El derecho a la protesta es el primer derecho, es el derecho a tener derechos, es el derecho que llama a los otros derechos, la oportunidad que tienen estos sectores de ser tenidos en cuenta otra vez, recuperar la voz para ser tomados como actores otra vez. El derecho a la protesta es la puesta en acción de la dignidad, la oportunidad de hacer valer la dignidad.

La criminalización de la protesta es una de las manifestaciones de la judicialización de la política, la posibilidad de transformar los conflictos sociales en litigios judiciales; de leer la realidad bajo la lupa del código penal. Criminalizar, entonces, será despolitizar y, por añadidura, deshistorizar, sacar de contexto a los conflictos sociales, emplazar a otras instituciones como interlocutores de los problemas sociales.

Criminalizar también es la habilitación al Estado para encarar dichos conflictos con la lógica de la guerra, legitimar la intervención represiva por parte de las fuerzas del Estado,
criminalizando los conflictos sociales, se busca invisibilizarlos de la arena política.

Como parte de la estrategia de la  criminalización  de la protesta, se utilizan términos para crear en el inconsciente colectivo la impresión de dañino.

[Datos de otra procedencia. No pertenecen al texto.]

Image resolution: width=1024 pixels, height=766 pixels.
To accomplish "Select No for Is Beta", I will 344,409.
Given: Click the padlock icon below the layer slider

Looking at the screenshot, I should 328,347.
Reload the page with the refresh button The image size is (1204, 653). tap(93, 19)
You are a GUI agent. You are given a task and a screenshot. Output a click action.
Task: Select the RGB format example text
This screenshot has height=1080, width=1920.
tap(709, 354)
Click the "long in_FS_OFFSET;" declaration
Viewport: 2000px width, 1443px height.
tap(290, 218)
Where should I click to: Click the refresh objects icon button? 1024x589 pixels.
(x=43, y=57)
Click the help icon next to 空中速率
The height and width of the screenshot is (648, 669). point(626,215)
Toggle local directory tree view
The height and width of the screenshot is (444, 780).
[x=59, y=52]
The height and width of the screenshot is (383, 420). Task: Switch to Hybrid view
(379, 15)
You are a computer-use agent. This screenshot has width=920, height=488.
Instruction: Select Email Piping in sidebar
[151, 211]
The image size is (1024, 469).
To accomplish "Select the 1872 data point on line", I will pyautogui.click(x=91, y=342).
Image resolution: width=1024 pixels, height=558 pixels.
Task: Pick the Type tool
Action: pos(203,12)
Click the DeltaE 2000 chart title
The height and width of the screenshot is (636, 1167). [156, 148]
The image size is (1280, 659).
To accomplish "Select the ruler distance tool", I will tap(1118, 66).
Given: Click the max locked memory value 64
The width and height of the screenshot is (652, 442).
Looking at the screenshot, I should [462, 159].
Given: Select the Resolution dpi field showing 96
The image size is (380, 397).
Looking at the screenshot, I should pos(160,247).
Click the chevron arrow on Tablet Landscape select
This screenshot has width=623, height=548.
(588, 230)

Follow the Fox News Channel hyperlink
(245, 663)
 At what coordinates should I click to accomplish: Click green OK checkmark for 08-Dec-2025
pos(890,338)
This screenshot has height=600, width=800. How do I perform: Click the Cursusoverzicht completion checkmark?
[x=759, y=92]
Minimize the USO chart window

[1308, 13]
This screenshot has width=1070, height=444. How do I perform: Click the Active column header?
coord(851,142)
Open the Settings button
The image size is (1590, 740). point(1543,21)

Así por ejemplo en lugar de la correcta definición de  actores sociales, se les llama “activistas”, elementos desestabilizadores del orden.  La estrategia busca que el Estado donde haya una protesta social, vea un delito consumado o en vías de consumación y señalen a las personas que protesten, como delincuentes.

Desde el Frente Amplio, condenamos esta corriente de criminalización de la protesta que se está instaurando en Costa Rica y hacemos un llamado al  mal llamado Gobierno del cambio, para que verdaderamente cambie de rumbo en este tema.